A power supply as in an UPS? On an ungrounded outlet those will help you with line sags but not surges. Surges above a certain voltage threshold are normally sent by the surge protector (or surge protection mechanism in the UPS) to ground but if you have no ground it does damage. Depending on the severity of the surge, the damage can be large or small and many small surges over time can cause cumulative damage.
In my case, things got worse and worse. Initially, it was USB devices disconnecting and reconnecting occasionally and then more and more frequently. Eventually USB devices were dying. Then I started having issues with drives disappearing from the SATA interface and that problem got worse and worse until I started having trouble booting because it couldn't find the boot disk. Basically, the problem was the southbridge going, well, south. Eventually, it wouldn't POST at all. I had to replace the motherboard.
I'm not saying this is the problem, but it is a suspicion based on the fact that you started having problems after moving home.
There are several ways to test if you have a grounded outlet. One is to buy something that plugs into the outlet and tells you (like
this). You can find these at almost any hardware store. If you have a multimeter, just use that. I bought mine at Harbor Freight for like $6.00. You set it to test AC voltage. Set it to 200 or higher. Read the instructions for the multimeter if you don't know what I'm talking about, or ask someone who knows how to use one. Then you put the red pin in the hole representing the hot wire and the black pin in the ground.
Here is an image that might help. If you get something like 108 - 125, it is grounded. If you get something close to 0, it isn't.
If the outlet itself isn't grounded, you may still be able to ground it. Sometimes the gang box itself (the box that the electrical outlet itself is attached to and the wires are housed in) is grounded via metal sheathing that is around the in-wall wiring, but the outlet's ground screw just isn't connected to the box. You can test this with a multimeter. Red goes on the hot wire, black touches the box. Same results as before. Something around 108 - 125 and it is grounded, nothing and it is not. Or maybe there is actually a ground in the gang box but it just isn't wired up to the outlet's ground screw. The ground will just be a thick twist of copper wires with no insulation, as visible in
this picture. If the gang box itself is grounded or you have the ground wire twist in the gang, you can hook up the outlet's ground screw (usually green) to the ground twist or another screw that you screw into the box, depending on where you found the ground. If you aren't sure, use a multimeter. There might be white wires in the box too, but these are neutral wires and not the same as a ground.
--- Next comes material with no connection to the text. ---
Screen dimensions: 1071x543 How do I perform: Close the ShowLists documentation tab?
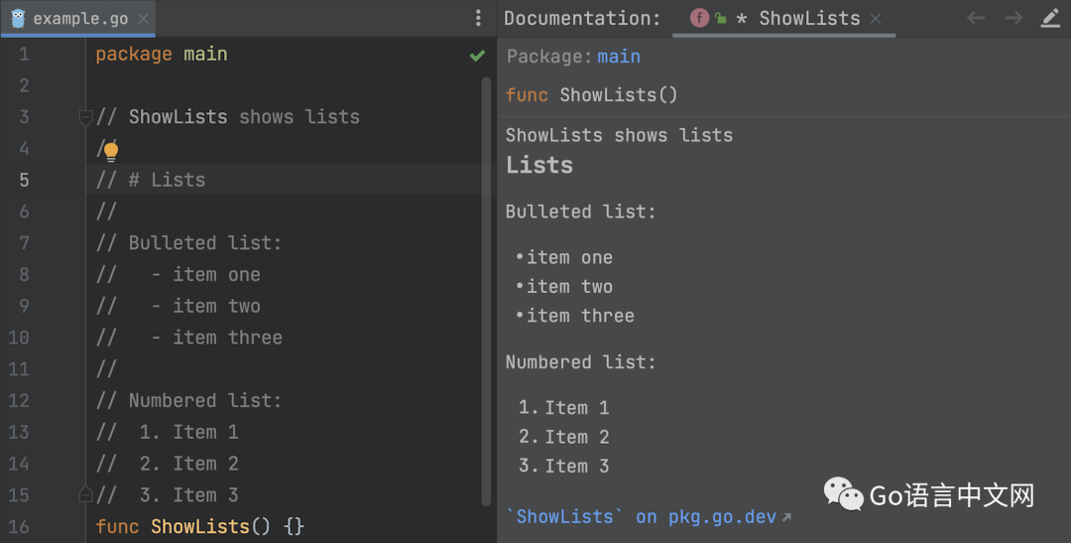875,19
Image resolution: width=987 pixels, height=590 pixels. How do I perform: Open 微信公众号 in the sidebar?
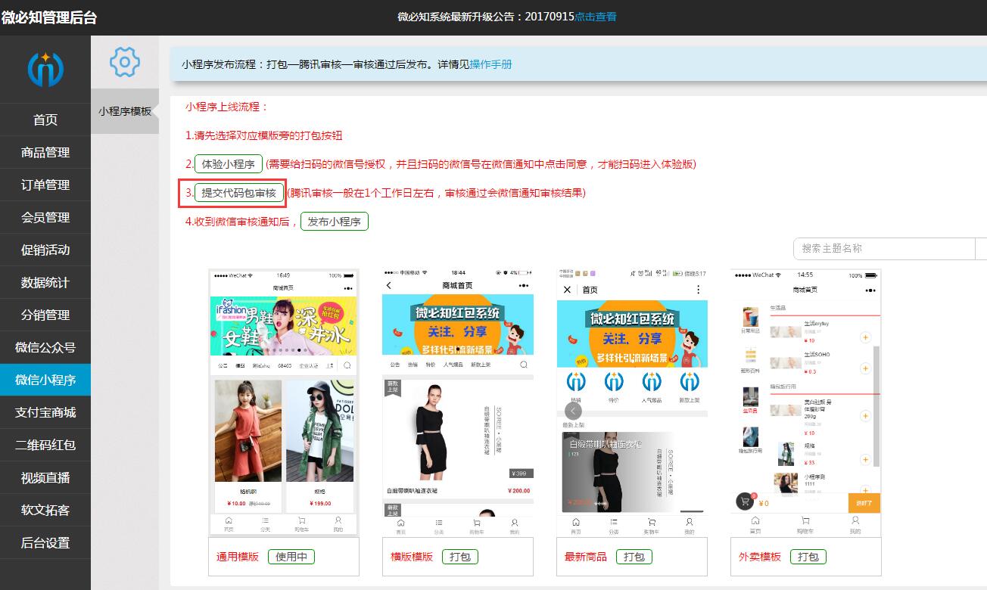click(x=45, y=347)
If don't have any grounded outlets in your house, you are probably just screwed and will have to deal with it like I did. My house had no ground whatsoever. In general, it is not trivial and definitely not cheap to put in grounded outlets in a home that isn't set up with any in the first place.
Be careful testing for the ground using the multimeter! You will be doing stuff with live electricity! It is safe as long as you don't allow yourself to come in contact with the hot and something that grounds you (a lot of things will). I have replaced a ton of electrical switches and outlets and many of the installs have required figuring out which wire is the line (hot power source) and the load (something served by the power, like a light), and this requires using the multimeter with the power flowing to the gang box. Just be
very careful!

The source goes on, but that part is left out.